WORK TO COMPLETE - In the material below, find the line with "You are a GUI" and the line with "Click the link", then output both and every line between them exactly, omitting pictures.

SOURCE MATERIAL -

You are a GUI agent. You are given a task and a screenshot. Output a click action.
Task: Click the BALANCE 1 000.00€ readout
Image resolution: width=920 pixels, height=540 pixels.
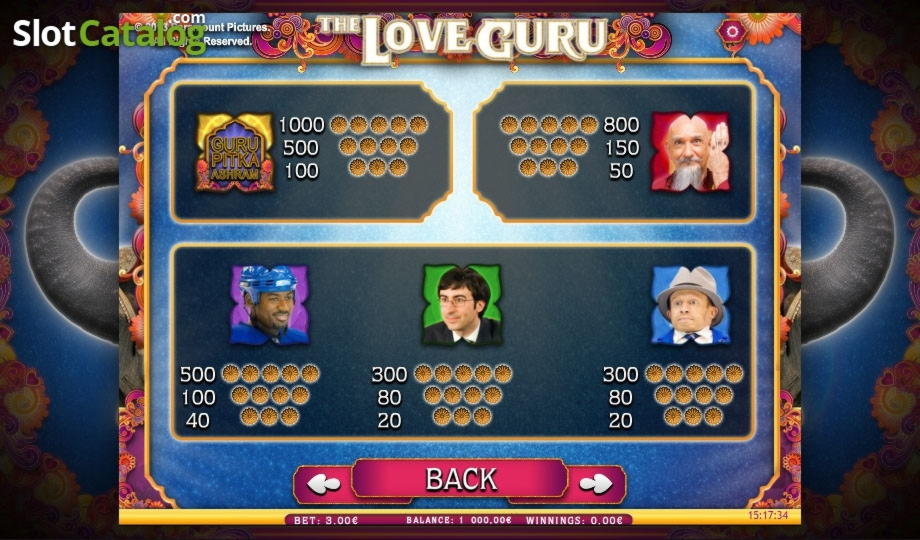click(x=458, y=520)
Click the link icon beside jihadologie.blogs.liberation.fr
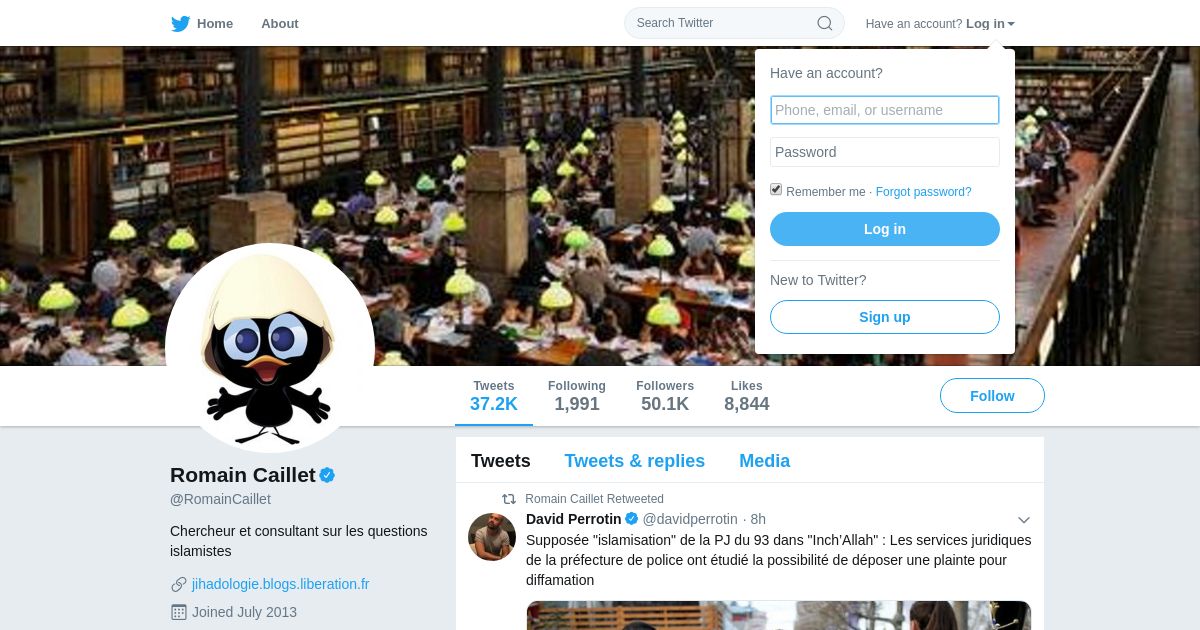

* * *

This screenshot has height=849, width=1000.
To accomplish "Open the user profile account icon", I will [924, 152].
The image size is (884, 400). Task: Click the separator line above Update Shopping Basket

EXERCISE OUTPUT -
You are a GUI agent. You are given a task and a screenshot. Output a click action.
Task: Click the BALANCE 1 000.00€ readout
Image resolution: width=920 pixels, height=540 pixels.
click(x=458, y=520)
Click the link icon beside jihadologie.blogs.liberation.fr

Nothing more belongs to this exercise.